Flash Attention must be enabled. I recommend setting `OLLAMA_KV_CACHE_TYPE` to `q8_0`. In my tests, `q4_0` reduces the reasoning length of R1, possibly because longer content and context are more important.

### Windows 11

To set environment variables on Windows 11, go to "Advanced System Settings," then choose "Environment Variables." After that, select "New" to add a new variable. Restart Ollama for changes to take effect.

### MacOS

On MacOS, you can use commands like the following:

```bash
launchctl setenv OLLAMA_FLASH_ATTENTION "1"
launchctl setenv OLLAMA_KV_CACHE_TYPE "q8_0"
```

Restart Ollama after setting environment variables.

### Linux

In Linux, modify `ollama.service` file to change its environment variables after installing Ollama:

```bash
sudo systemctl edit ollama.service
```

Then add the `Environment` field under `[Service]`, like this:

```text
[Service]
Environment="OLLAMA_FLASH_ATTENTION=1"
Environment="OLLAMA_KV_CACHE_TYPE=q8_0"
```

Save and reload changes:

```bash
sudo systemctl daemon-reload
sudo systemctl restart ollama
```

## Limitations

The backend llama.cpp used by Ollama is not designed for high-concurrency and high-performance production environments. For example, its support for multi-GPU is suboptimal; it splits model layers across multiple GPUs to solve memory issues but only one GPU works at a time. To utilize the performance of multiple GPUs simultaneously, tensor parallelism is required, which SGLang or vLLM are better suited for.
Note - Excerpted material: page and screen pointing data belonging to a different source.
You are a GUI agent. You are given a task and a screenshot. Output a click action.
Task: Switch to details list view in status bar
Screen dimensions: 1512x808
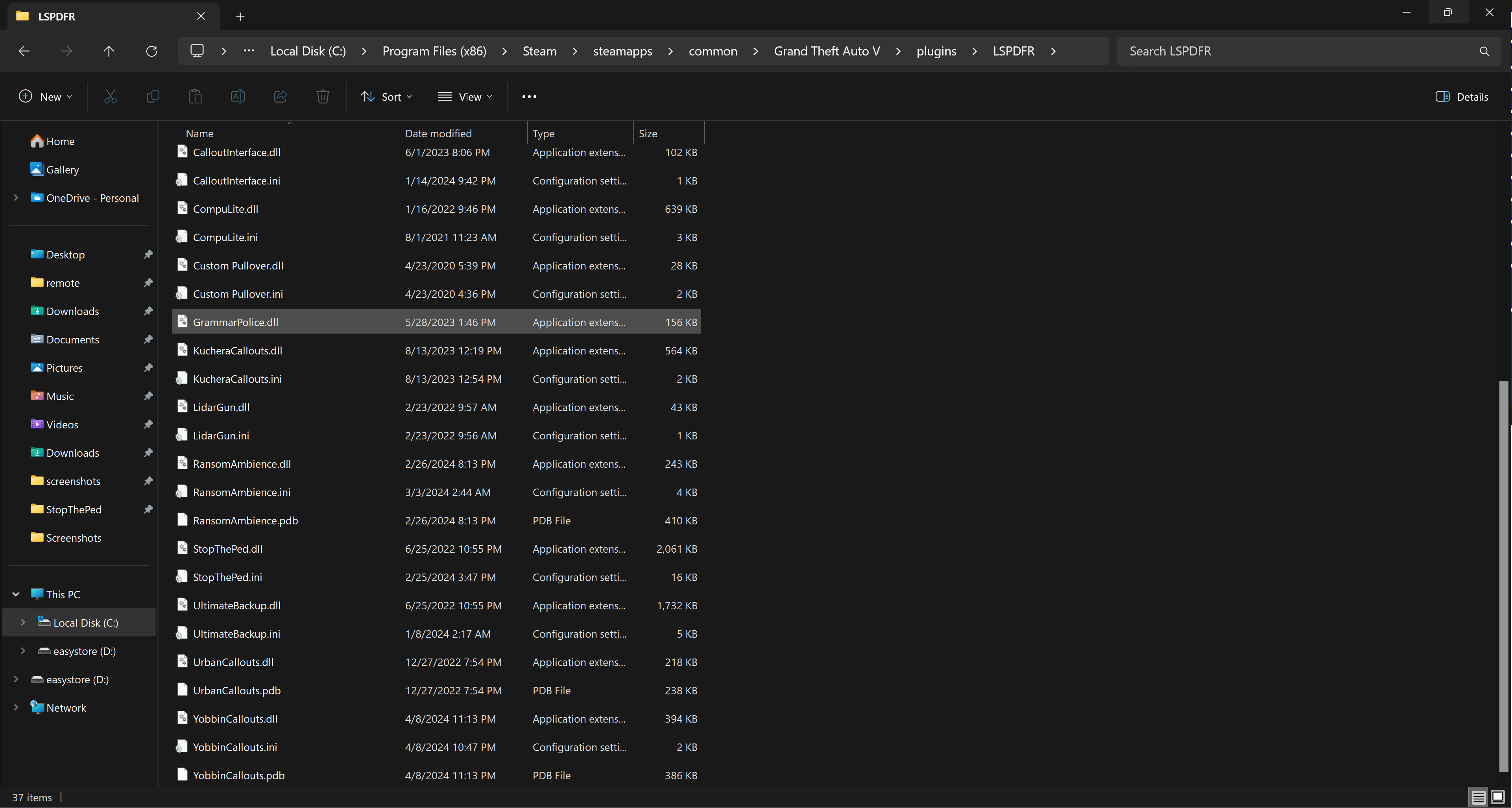(1478, 797)
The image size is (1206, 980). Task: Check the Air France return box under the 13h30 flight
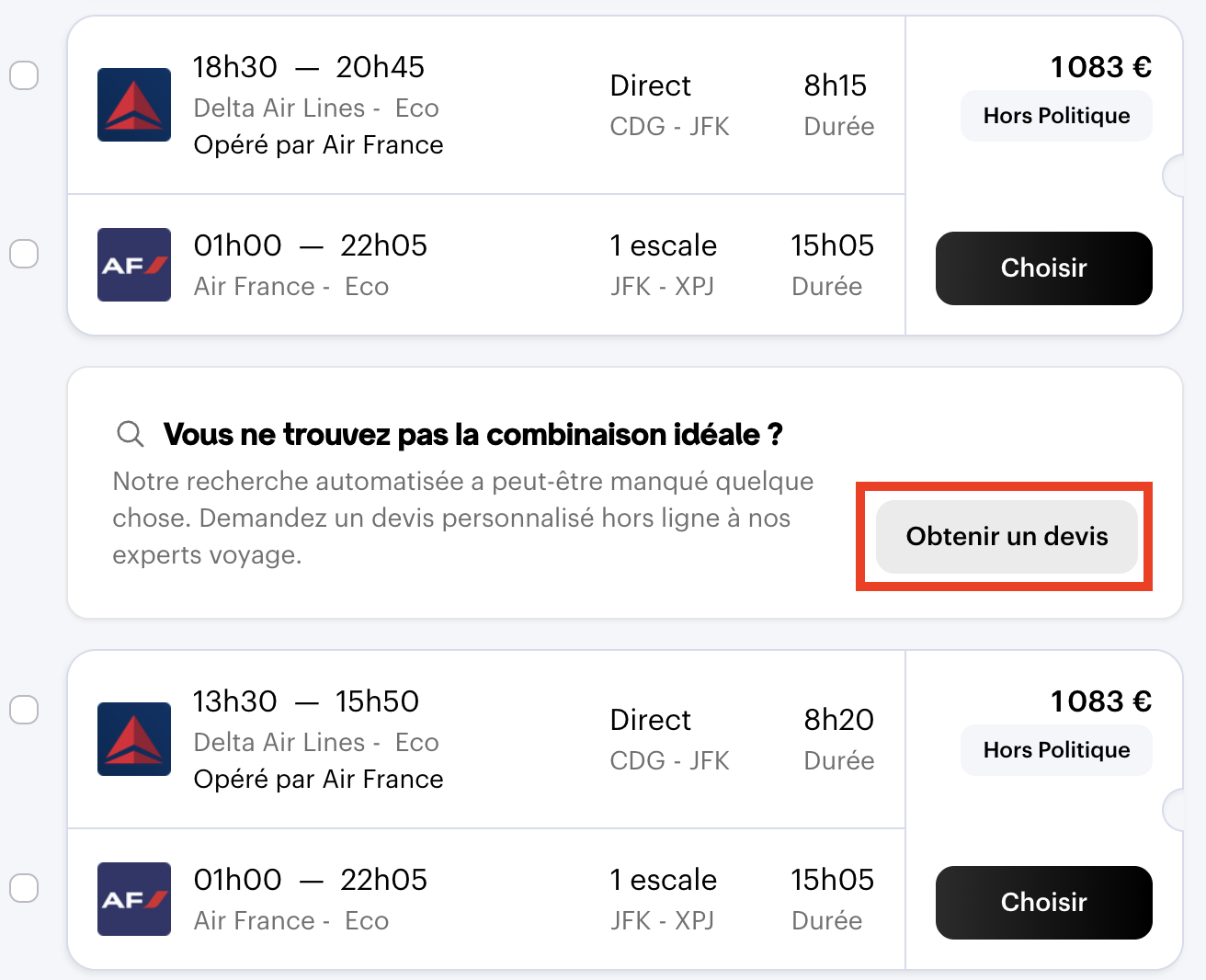(x=24, y=888)
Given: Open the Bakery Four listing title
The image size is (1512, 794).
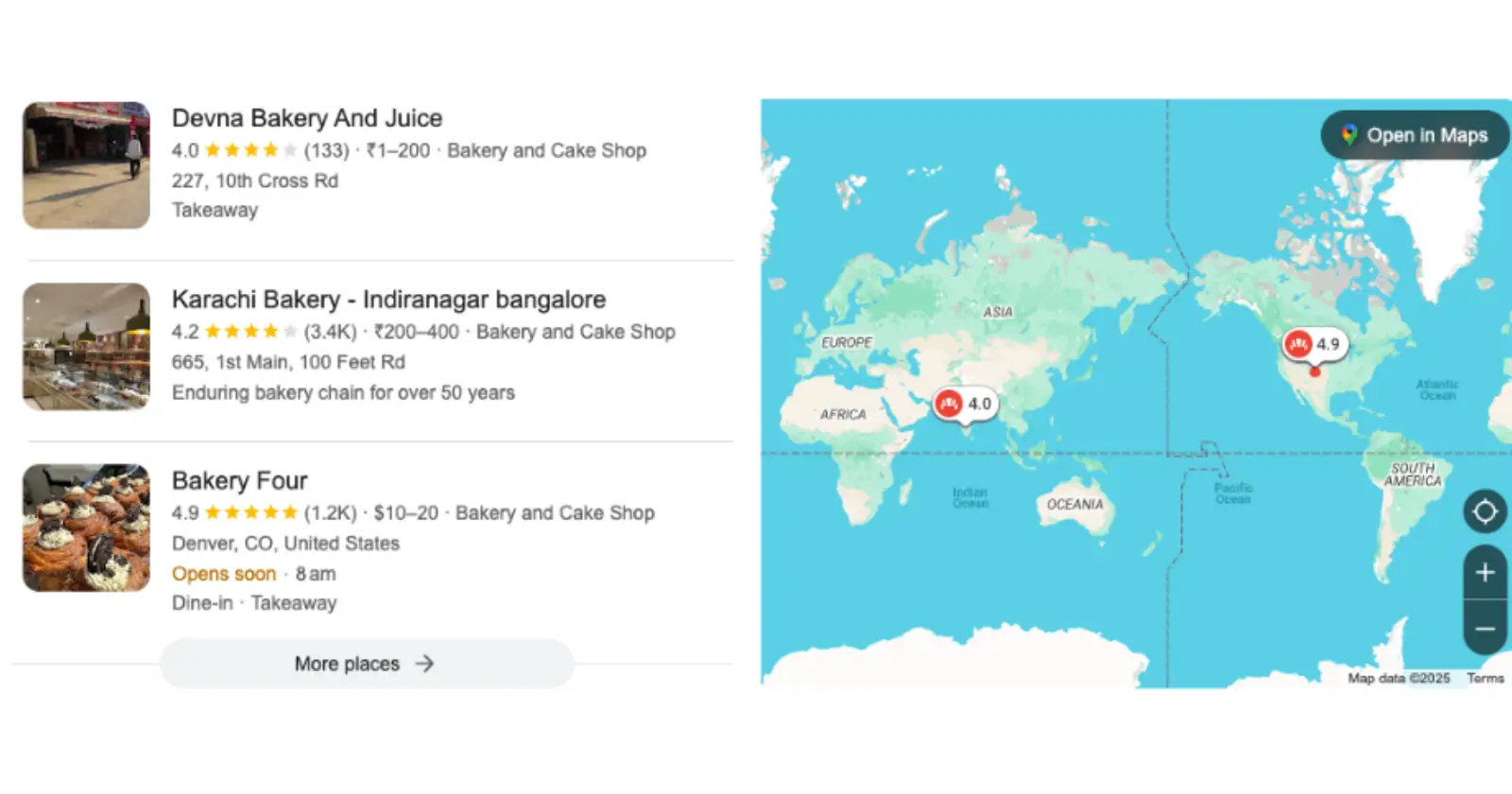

In terms of performance, Ollama does not match SGLang or vLLM in throughput and multi-modal model support is limited with slow adaptation progress.

## Clients

For easier use of models within Ollama, I recommend two clients. Cherry Studio is a local client that I find useful, while LobeChat is a cloud-based client (I previously wrote an article on deploying the database version of LobeChat using Docker Compose).

{{< gh-repo-card-container >}}
  {{< gh-repo-card repo="CherryHQ/cherry-studio" >}}
  {{< gh-repo-card repo="lobehub/lobe-chat" >}}
  {{< gh-repo-card repo="Calcium-Ion/new-api" >}}
  {{< gh-repo-card repo="immersive-translate/immersive-translate" >}}
{{< /gh-repo-card-container >}}

New API is a tool that I find useful for managing APIs and providing services in the OpenAI API format. Immersive Translate is another highly-rated translation plugin that supports calling OpenAI API for translations, which can also be combined with Ollama and New API. Its translation quality far exceeds traditional methods.